* [TASK STATEMENT] Every line below that contains the word "приготовления" must be copied.

* [EXTRACTED INFORMATION]
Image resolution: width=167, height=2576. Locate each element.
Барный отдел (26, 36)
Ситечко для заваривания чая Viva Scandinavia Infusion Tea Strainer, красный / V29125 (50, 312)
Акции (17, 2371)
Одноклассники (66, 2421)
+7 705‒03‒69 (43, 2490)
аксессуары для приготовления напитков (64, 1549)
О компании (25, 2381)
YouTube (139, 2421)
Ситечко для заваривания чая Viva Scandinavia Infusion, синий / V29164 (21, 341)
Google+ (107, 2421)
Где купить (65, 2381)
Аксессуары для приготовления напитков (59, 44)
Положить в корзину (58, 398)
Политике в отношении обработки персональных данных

* [EXERCISE OUTPUT]
аксессуары для приготовления напитков (64, 1549)
Аксессуары для приготовления напитков (59, 44)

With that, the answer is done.